Dr. Romance has had many clients who are grieving, and wrote this to help.
None of us wants to think about it, but the standard definition of a totally successful relationship is the old, traditional "til death do us part." Any time we love, whether it’s a life partner, a dear friend, a child, a sibling, a parent or even a beloved pet, we are risking the loss of that love.
When you're happy with someone, you often don't think about your happiness or even fully realize it. You may take your contentment for granted. You watch couples around you struggle, or even go through your own struggles, and realize you’re lucky to have a successful partnership, but you don’t dwell on it. Then comes the tragic event, and the world turns upside-down.
If it's a long illness, the support system your partner used to be is gone, and you are required to be the support system.

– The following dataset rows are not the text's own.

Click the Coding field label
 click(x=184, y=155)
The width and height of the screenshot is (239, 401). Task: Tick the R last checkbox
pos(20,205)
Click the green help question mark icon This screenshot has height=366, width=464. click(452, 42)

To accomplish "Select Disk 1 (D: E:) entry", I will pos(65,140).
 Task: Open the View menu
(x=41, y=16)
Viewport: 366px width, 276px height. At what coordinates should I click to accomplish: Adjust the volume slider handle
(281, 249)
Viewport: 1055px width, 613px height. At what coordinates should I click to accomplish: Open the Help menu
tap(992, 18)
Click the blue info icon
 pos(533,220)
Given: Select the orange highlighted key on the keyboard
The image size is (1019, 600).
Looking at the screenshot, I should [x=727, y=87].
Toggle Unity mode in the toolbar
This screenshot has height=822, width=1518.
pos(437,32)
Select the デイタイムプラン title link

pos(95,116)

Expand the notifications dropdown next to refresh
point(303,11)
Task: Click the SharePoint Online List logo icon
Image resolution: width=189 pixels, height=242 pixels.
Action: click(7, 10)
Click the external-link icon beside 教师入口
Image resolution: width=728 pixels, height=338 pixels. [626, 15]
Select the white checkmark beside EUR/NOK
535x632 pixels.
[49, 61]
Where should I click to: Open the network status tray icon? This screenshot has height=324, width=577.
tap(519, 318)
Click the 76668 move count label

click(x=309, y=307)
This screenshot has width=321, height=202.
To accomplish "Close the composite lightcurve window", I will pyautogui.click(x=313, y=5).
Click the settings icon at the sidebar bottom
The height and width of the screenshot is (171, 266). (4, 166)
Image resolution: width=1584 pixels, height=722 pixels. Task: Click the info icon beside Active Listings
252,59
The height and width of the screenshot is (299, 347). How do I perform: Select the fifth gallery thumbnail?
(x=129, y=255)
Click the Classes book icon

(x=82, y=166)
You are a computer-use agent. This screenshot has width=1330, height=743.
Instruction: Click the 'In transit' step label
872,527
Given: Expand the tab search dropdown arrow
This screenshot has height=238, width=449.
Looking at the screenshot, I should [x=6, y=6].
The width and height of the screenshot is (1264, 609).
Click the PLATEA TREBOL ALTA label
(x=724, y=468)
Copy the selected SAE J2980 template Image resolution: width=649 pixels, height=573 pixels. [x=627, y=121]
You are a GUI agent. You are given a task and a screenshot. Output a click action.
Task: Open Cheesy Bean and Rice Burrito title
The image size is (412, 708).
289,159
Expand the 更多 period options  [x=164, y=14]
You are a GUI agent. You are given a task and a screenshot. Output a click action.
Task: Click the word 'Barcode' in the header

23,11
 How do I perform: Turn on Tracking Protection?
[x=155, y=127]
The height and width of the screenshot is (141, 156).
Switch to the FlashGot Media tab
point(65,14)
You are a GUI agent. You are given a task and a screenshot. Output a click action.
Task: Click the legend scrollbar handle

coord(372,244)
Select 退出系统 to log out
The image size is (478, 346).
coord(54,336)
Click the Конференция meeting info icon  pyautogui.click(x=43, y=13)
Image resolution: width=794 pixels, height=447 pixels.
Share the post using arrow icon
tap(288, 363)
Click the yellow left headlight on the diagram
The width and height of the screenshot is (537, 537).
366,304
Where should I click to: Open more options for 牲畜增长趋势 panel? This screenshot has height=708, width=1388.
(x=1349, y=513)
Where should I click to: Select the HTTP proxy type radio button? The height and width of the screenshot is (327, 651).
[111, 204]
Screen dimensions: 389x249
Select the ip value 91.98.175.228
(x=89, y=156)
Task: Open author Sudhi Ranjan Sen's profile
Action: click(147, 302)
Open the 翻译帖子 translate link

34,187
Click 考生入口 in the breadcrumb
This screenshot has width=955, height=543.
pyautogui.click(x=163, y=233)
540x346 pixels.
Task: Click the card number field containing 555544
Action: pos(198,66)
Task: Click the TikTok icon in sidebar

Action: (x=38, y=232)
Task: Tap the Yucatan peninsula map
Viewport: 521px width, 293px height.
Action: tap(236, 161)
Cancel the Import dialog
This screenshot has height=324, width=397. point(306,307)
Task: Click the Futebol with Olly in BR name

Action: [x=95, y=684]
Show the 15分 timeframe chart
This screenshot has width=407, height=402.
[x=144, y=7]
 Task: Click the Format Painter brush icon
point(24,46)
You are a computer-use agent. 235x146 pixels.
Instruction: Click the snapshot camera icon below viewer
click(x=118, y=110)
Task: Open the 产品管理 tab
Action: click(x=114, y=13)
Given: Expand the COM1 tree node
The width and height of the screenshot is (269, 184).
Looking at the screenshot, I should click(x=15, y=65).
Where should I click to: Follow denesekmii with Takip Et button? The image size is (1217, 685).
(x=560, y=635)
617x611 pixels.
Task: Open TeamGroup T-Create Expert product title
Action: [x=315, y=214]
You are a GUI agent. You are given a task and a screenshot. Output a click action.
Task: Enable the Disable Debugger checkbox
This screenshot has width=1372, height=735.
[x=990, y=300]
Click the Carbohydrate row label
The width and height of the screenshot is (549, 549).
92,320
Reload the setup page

Depending on the length of an illness, you may begin to grieve as your partner declines. All the little things you took for granted become crystal clear in their absence. If the death is sudden (i.e. auto accident, brain aneurism) you go into shock at first. Either way, you must go through the necessary awfulness -- identifying the body, making funeral arrangements, notifying people, comforting relatives, friends and children and the memorial itself – like a robot, mostly without feeling.
It isn't until weeks or months after the burial that you really get to experience.....Grief. Grief is an organic process, it has its own wisdom, and it needs a witness. An understanding friend may be able to listen and be with you, and that is very healing. There is nothing you can do to make such a tragedy less tragic, so the grief, anger and frustration that you feel are normal reactions to the circumstances. Slowly, you go through the stages of grief: shock, anger, seeking, depression and peace. It's normal to feel fear that this might happen again, rage that it happened at all, a need for prayer and comfort, bouts of being overwhelmed and thinking you can't go on, and, finally, acceptance and understanding that this devastating event is a part of the risky life we humans all live. These feelings will come jumbled up, they'll recycle, and come in different order. As the shock wears off, and the permanence of the loss sets in, many feelings emerge: Some people may feel a bit relieved, some will be angry, some will pray or question God, and others just feel exhausted, disconnected, and overwhelmed . This jumble of feelings includes the anger, seeking and depression phases.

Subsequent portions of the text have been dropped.